Start of DATA TO USE

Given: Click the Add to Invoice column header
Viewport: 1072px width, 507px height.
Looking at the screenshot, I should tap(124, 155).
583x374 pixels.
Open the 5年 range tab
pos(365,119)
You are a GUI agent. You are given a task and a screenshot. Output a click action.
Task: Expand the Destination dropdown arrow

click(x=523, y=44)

End of DATA TO USE
Start of DATA TO USE

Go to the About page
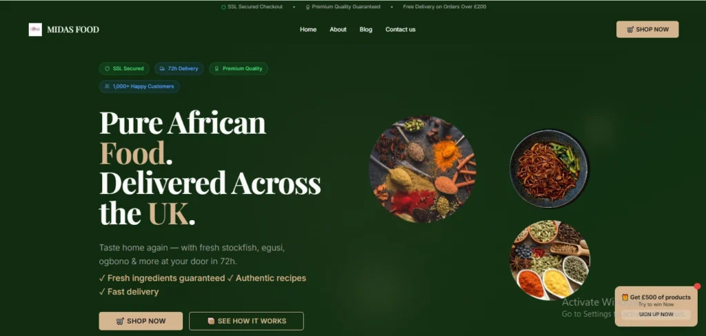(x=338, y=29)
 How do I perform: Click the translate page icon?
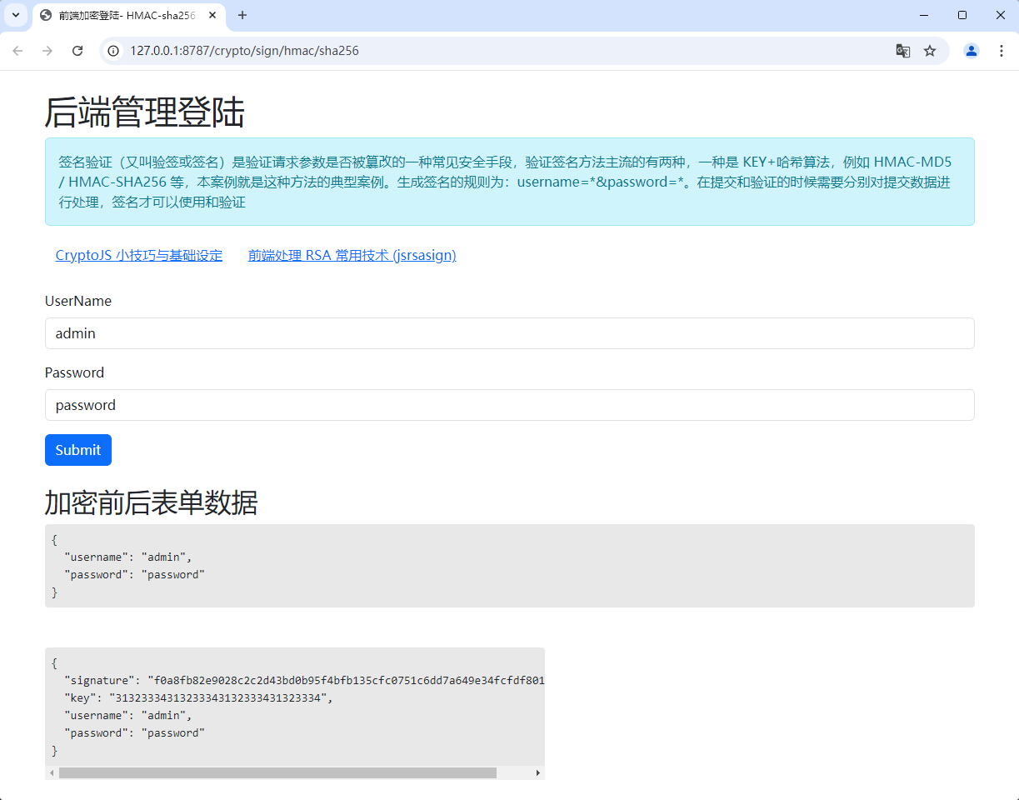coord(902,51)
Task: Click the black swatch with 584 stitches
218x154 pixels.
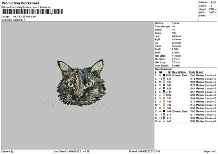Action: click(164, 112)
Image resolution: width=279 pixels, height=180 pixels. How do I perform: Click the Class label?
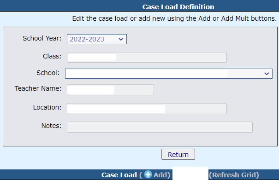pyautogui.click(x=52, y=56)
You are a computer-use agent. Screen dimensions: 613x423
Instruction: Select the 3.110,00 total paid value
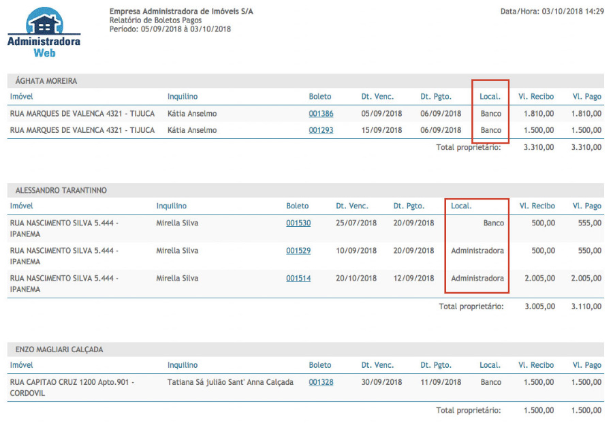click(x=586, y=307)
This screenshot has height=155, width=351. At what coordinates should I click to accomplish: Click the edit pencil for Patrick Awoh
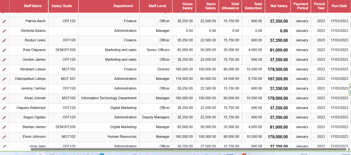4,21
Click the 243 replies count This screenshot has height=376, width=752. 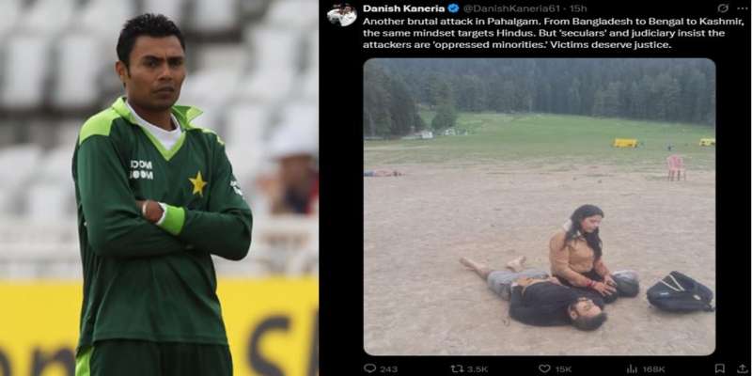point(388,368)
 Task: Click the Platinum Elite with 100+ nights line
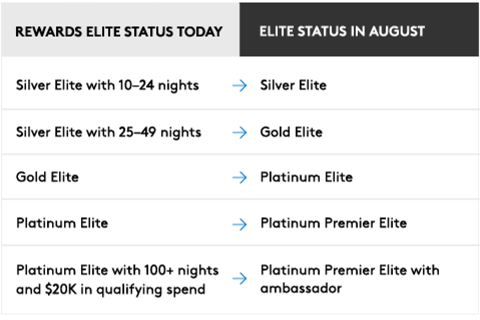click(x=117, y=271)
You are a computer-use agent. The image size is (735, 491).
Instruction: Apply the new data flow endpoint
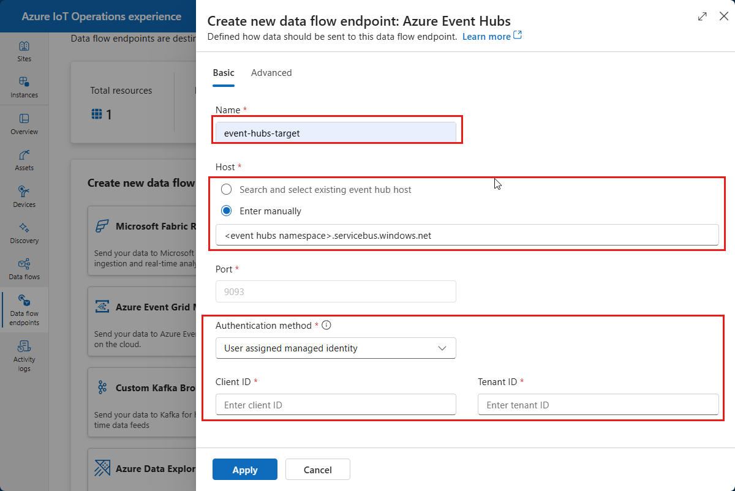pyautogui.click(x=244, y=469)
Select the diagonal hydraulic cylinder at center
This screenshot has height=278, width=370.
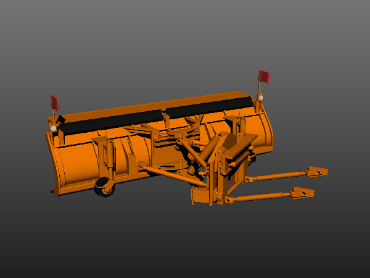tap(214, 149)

End of DATA TO USE
Start of DATA TO USE

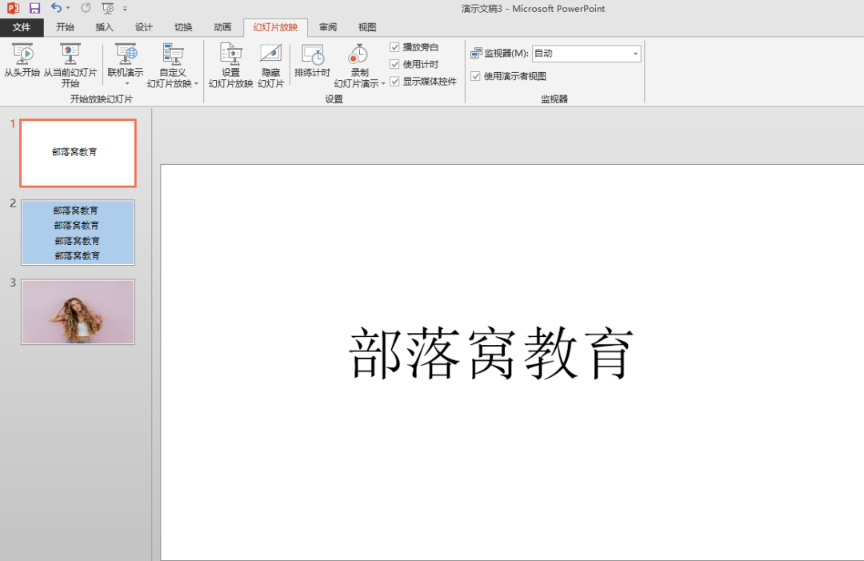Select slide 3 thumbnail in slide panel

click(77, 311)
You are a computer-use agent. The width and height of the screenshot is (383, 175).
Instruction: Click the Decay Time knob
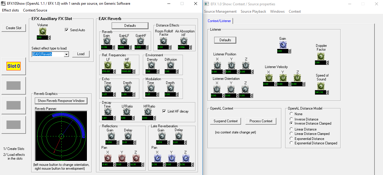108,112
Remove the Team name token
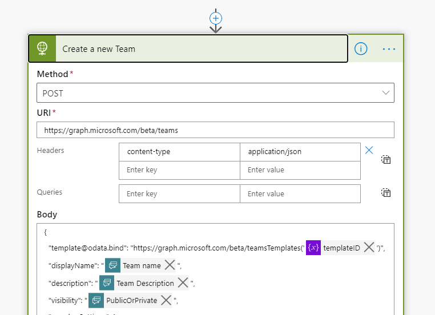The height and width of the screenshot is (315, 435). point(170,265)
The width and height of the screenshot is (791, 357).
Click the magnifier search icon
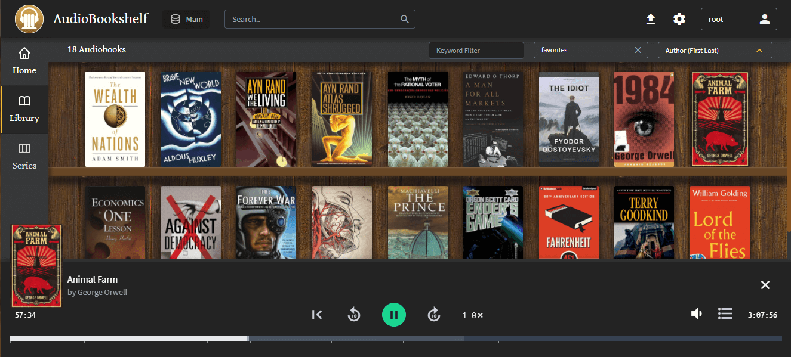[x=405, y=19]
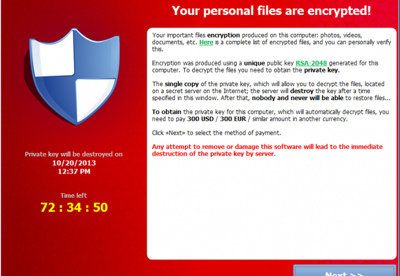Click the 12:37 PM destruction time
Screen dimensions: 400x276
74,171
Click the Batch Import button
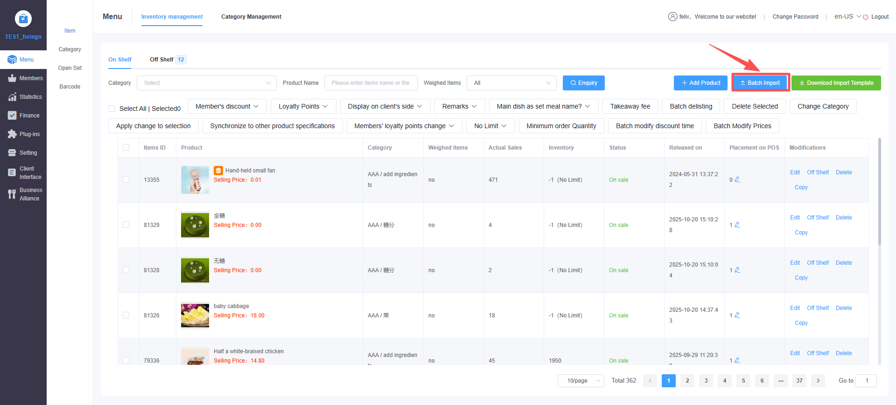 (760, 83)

End of DATA TO USE

(TASK DIRECTIONS) Which lines above include "computer"? Show each of them by copying it.

(WRITTEN ANSWER)
You are a computer-use agent. Screen dimensions: 613x423
You are a computer-use agent. The image size is (735, 491).
You are a computer-use agent. The width and height of the screenshot is (383, 175).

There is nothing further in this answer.